Selected extract:
In [181]:
import numpy as np
import pandas as pd
import random
import boto3
import tensorflow as tf
from numpy.testing import assert_allclose
from keras.models import Sequential, load_model
from keras.layers import Dense, Dropout, LSTM
from keras.callbacks import ModelCheckpoint
from keras.utils import np_utils

from rdkit import Chem
from rdkit.Chem import Draw
import matplotlib.pyplot as plt
%matplotlib inline

In [3]:
client = boto3.client('s3')

bucket = 'smilesmolecules'

In [4]:
def get_files(client, bucket):
    length = 0
    csv_files = []
    content = client.list_objects(Bucket=bucket).get('Contents')
    for obj in content:
        if length > 50:
            break
        key = obj.get('Key')
        
        if '.smi' in key:
                csv_files.append(key)
                length += 1 
    return csv_files

test = get_files(client, bucket)
len(test)

51

In [5]:
'''
The whole S3 bucket contains more than 900 million molecules. We'll grab around 10 million as a starter.
'''

df = []

split1 = test[:50]

for obj in split1:
    dataframe = pd.read_csv('s3://smilesmolecules/' + obj, delimiter = ' ')
    df.append(dataframe)

    
df1 = pd.concat(df)

In [6]:
df1 = df1.iloc[:1000000, 0]
molecules = df1.tolist()

In [6]:
'''
Need to map each character to an int
'''
unique_chars = sorted(list(set(''.join(molecules[:500000]))))
print('Number of unique characters in the molecules set:', len(unique_chars))

('Number of unique characters in the molecules set:', 34)


In [7]:
char_to_int = {c: i for i, c in enumerate(unique_chars)}

In [9]:
text = ''.join(molecules[:500])

In [16]:
X = np.array([])
y = np.array([])

Task brief: Retype the stretch of the molecule notebook from "print('Number of unique" through "text = ''.join(molecules[:500])". The entries come from a separate source and are unrelated to the molecule notebook.

Dataset records:
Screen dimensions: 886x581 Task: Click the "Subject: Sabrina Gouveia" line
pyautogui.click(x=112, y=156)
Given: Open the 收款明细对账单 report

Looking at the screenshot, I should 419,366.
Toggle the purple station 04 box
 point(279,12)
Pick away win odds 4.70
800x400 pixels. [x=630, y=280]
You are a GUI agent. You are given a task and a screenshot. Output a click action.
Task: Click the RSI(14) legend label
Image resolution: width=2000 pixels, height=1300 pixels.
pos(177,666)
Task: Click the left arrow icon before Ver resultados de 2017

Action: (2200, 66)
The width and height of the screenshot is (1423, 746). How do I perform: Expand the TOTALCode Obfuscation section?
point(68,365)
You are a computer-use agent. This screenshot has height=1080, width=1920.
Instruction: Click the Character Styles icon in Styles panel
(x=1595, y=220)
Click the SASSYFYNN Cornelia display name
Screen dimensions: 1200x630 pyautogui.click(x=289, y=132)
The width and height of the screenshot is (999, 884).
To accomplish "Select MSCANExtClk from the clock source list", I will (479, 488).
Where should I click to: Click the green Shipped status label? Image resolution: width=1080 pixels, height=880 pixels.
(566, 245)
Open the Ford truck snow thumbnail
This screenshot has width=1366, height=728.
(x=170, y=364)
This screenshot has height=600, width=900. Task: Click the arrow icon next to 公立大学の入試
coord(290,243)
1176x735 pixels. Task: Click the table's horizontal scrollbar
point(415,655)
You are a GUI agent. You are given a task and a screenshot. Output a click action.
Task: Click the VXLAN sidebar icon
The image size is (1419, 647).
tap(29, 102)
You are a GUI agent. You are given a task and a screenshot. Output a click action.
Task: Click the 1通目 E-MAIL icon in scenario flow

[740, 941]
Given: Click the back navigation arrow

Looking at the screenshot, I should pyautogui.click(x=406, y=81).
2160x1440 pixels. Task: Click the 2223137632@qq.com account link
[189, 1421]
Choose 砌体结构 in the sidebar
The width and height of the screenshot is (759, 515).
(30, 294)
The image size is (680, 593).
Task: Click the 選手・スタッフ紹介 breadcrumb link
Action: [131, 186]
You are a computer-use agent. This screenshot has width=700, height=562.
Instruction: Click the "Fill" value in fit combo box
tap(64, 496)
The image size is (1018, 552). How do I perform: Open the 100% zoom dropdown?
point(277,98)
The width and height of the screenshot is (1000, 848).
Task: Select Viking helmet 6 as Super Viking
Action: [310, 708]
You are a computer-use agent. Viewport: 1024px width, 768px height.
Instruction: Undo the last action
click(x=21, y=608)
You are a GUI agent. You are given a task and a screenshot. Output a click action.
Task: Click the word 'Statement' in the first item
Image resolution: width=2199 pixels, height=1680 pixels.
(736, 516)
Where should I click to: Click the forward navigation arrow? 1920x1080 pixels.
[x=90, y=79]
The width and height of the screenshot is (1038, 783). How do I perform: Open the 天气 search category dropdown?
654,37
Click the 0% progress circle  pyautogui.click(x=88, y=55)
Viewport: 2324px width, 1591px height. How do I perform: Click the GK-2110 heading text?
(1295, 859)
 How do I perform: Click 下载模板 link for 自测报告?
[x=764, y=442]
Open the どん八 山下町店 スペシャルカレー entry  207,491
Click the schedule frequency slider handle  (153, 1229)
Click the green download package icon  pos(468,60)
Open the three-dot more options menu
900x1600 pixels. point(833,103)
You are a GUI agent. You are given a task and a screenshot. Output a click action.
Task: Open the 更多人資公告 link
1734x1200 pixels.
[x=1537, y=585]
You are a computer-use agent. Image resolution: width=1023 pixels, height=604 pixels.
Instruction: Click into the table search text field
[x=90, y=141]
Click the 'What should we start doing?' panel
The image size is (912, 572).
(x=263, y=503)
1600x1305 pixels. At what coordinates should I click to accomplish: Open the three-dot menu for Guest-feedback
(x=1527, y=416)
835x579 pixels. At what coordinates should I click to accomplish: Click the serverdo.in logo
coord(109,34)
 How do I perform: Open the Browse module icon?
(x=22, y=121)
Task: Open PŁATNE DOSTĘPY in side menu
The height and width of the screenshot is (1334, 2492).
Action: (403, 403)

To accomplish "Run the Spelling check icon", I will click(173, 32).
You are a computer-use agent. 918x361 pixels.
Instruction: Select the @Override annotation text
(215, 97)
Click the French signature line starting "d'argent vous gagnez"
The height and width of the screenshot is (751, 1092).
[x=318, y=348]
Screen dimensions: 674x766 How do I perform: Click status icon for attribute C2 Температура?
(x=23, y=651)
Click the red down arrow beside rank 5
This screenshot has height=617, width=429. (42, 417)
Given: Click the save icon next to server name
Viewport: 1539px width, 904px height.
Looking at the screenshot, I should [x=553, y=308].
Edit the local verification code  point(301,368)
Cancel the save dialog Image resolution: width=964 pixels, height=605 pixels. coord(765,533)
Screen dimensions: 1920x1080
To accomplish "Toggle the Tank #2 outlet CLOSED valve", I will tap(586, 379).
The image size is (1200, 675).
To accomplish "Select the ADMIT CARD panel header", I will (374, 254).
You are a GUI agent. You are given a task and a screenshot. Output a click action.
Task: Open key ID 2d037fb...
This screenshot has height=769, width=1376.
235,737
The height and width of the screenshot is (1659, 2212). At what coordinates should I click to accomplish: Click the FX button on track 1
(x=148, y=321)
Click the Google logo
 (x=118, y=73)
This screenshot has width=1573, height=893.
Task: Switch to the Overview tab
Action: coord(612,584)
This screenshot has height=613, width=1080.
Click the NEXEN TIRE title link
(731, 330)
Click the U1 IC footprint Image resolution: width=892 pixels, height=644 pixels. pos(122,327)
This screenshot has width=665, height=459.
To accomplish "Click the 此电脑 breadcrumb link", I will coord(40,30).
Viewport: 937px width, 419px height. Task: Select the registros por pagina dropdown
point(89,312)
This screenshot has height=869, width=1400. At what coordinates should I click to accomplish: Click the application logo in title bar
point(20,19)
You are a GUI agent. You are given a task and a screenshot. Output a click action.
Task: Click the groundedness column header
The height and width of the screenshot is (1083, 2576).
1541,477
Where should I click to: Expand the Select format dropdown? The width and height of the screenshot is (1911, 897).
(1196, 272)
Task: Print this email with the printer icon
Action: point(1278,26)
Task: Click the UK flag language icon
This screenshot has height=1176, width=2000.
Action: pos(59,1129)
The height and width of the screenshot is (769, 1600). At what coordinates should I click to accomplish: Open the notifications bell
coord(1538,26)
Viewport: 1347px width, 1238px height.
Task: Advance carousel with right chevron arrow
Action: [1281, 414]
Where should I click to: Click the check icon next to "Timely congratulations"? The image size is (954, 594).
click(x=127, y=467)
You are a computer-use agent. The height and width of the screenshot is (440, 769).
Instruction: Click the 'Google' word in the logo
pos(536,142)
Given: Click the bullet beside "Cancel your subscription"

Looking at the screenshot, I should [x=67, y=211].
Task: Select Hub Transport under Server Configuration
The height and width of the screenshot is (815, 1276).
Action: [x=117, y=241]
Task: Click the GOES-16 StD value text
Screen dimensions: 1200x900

Output for this exercise:
print('Number of unique characters in the molecules set:', len(unique_chars))

('Number of unique characters in the molecules set:', 34)


In [7]:
char_to_int = {c: i for i, c in enumerate(unique_chars)}

In [9]:
text = ''.join(molecules[:500])